Son of former Iraqi diplomat appears in court, attorney denies charges
U.S. alleges man failed to register as agent of another government
From Phil Hirschkorn
NEW YORK (CNN) -- The son of a former Iraqi diplomat appeared in federal court Tuesday to face charges that he illegally aided Iraqi intelligence officers inside the United States.
Raed Rokan Al-Anbuke's attorney denied the charges and suggested that his client might have been pressured to gain information -- possibly about Iraq's weapons of mass destruction programs -- from his father.
"My position is, if he was an agent of anybody, he was an agent of us," said defense attorney Thomas Nooter.
Al-Anbuke did not enter a plea before U.S. Magistrate Frank Maas, who detained Al-Anbuke and set a May 15 preliminary hearing for the government to produce its evidence, unless it persuades a grand jury to bring an indictment first.
Al-Anbuke, 28, is formally accused of failing to register with the Justice Department as an agent for another government.
He allegedly assisted five agents for the Mukhabbarat, the Iraqi Intelligence Service, covertly posted to the Iraqi mission to the United Nations as counselors or guards.
The defendant's father, Rohan Al-Anbuke, was in recent years Iraq's deputy ambassador to the United Nations, a position that enabled Al-Anbuke and three of his younger siblings to enter the United States on a G-1 State Department visa.
The children were required to show their faces at the Iraqi mission every month to prove they had not defected, Nooter said. Two Iraqi envoys defected on July 4, 2001.

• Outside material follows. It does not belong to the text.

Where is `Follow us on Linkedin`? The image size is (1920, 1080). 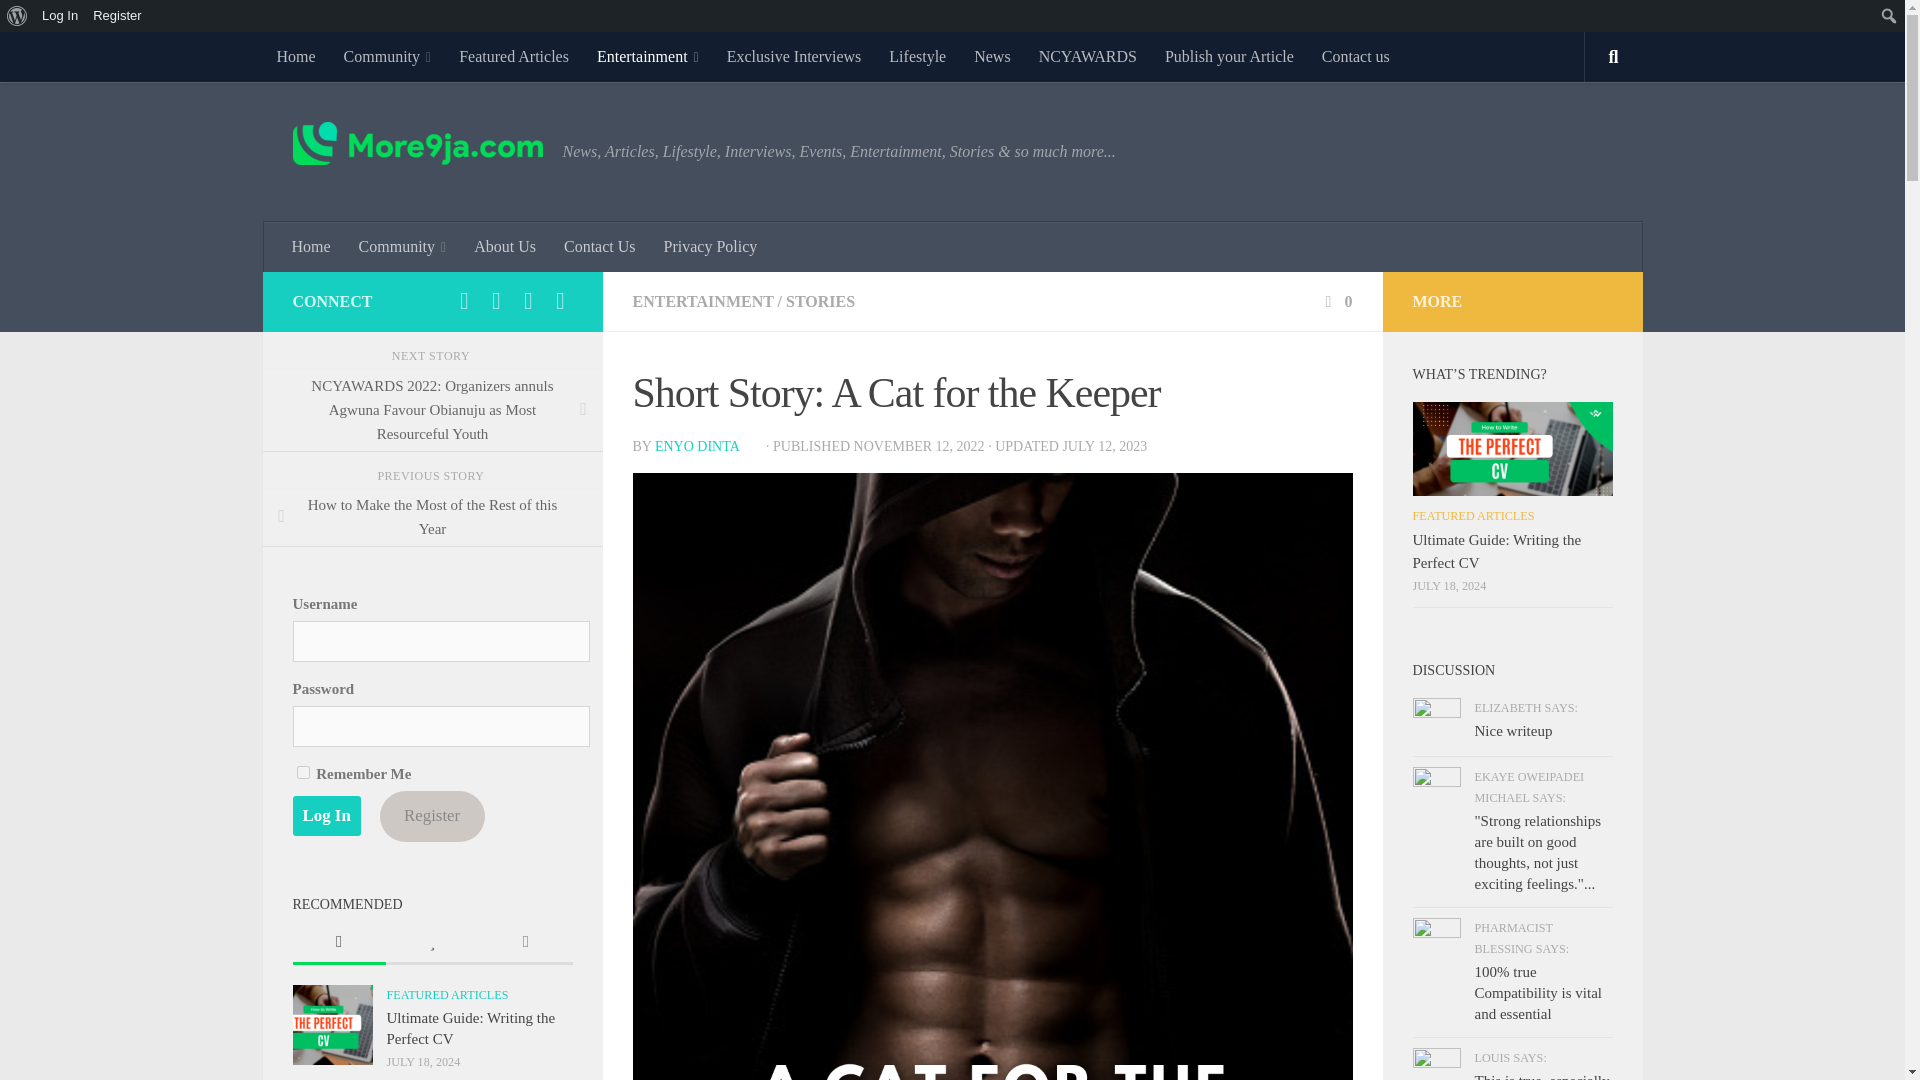
Follow us on Linkedin is located at coordinates (560, 301).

According to the criminal complaint, a videotape of a mission party honoring Iraqi President Saddam Hussein's birthday two years ago showed Al-Anbuke socializing with some of the alleged Iraqi spies.
Al-Anbuke allegedly helped them locate four Iraqi dissidents living in the United States "to send a tangible message ... to desist from opposition activities," according to the complaint.

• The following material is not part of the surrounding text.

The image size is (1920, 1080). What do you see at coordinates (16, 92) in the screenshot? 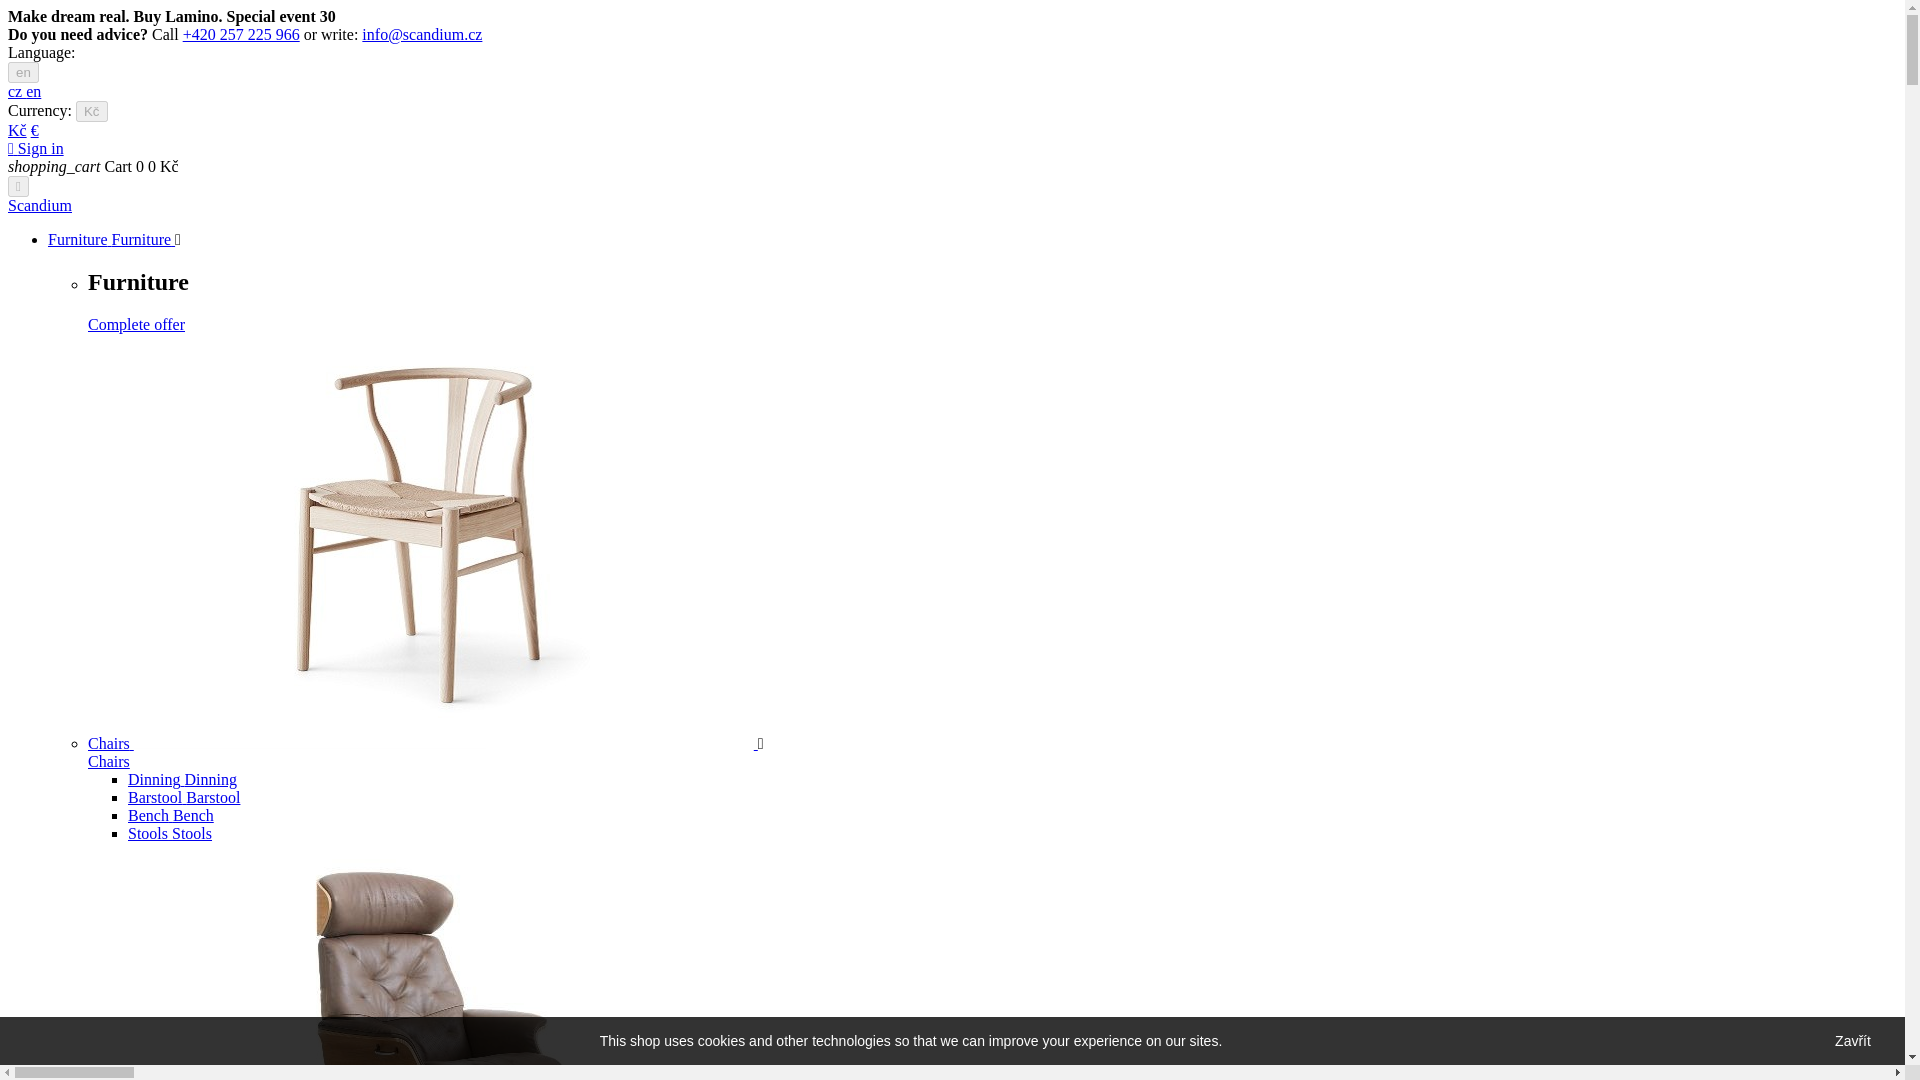
I see `cz` at bounding box center [16, 92].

One Iraqi intelligence agent even planned to kill a former Iraqi government official but never carried out the plot, the complaint says.
"He had a social contact with these people, but I deny that in any way, at least knowingly, he assisted them in intelligence gathering or locating dissidents," Nooter said.
FBI agent Ian Vabnick said in the complaint that Al-Anbuke admitted being asked to buy one Iraqi spy a miniature camera the size of a cigarette lighter typically used for target surveillance and to let another agent use his cellular telephone to evade electronic monitoring.
Nooter said Al-Anbuke never purchased the camera. Al-Anbuke once went to an electronics store to purchase a tape recorder for one of the operatives, who lost interest in the item upon learning it cost $80, Nooter said.
The elder Al-Anbuke returned to Iraq in August 2000, while the son, two brothers, and one sister remained, overstaying their visas and living together in Brooklyn. Three other Al-Anbuke children lived in Iraq.
The FBI met with Al-Anbuke "several times" in the past 21 months, according to the complaint.
"Those contacts have been constant and numerous. ... They sought and received his cooperation," Nooter said. "If they wanted to kick him out of the country, they had a year and three-quarters to do it."
Back in Iraq, Al-Anbuke's father served as a liaison to the U.N. weapon inspectors, Nooter said.